#### What you should do:
List every line in the items below that contains the word "Viewport".

— START Material to process —

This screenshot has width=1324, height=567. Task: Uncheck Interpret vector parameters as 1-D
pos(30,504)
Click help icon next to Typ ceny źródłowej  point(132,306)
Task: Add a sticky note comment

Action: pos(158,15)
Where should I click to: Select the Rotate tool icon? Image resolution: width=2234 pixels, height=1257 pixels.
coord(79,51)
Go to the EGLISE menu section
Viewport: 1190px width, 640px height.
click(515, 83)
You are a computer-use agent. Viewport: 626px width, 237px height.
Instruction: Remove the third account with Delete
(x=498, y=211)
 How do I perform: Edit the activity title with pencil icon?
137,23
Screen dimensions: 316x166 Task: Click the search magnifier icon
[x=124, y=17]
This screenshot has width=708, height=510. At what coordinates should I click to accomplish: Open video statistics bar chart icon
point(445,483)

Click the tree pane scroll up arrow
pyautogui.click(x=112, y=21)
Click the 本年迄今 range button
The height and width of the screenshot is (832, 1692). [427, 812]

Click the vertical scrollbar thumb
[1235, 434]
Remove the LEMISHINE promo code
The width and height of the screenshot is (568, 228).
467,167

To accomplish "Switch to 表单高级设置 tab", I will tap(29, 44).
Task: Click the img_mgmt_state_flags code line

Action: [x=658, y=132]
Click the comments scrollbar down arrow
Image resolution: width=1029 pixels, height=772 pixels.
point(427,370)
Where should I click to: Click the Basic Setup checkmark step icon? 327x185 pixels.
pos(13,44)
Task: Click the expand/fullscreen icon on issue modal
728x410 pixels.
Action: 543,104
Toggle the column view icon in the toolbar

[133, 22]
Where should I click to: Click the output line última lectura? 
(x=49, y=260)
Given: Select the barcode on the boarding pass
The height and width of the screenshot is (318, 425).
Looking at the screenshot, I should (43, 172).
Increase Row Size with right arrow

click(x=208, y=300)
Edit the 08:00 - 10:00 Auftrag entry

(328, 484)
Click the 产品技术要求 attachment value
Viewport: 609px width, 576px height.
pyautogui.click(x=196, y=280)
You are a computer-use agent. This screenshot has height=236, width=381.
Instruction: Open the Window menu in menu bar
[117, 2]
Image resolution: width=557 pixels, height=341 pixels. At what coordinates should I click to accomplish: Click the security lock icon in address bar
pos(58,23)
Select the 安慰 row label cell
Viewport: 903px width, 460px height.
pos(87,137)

— END Material to process —

#### Answer to this problem:
Viewport: 1190px width, 640px height.
You are a computer-use agent. Viewport: 626px width, 237px height.
Viewport: 609px width, 576px height.
Viewport: 903px width, 460px height.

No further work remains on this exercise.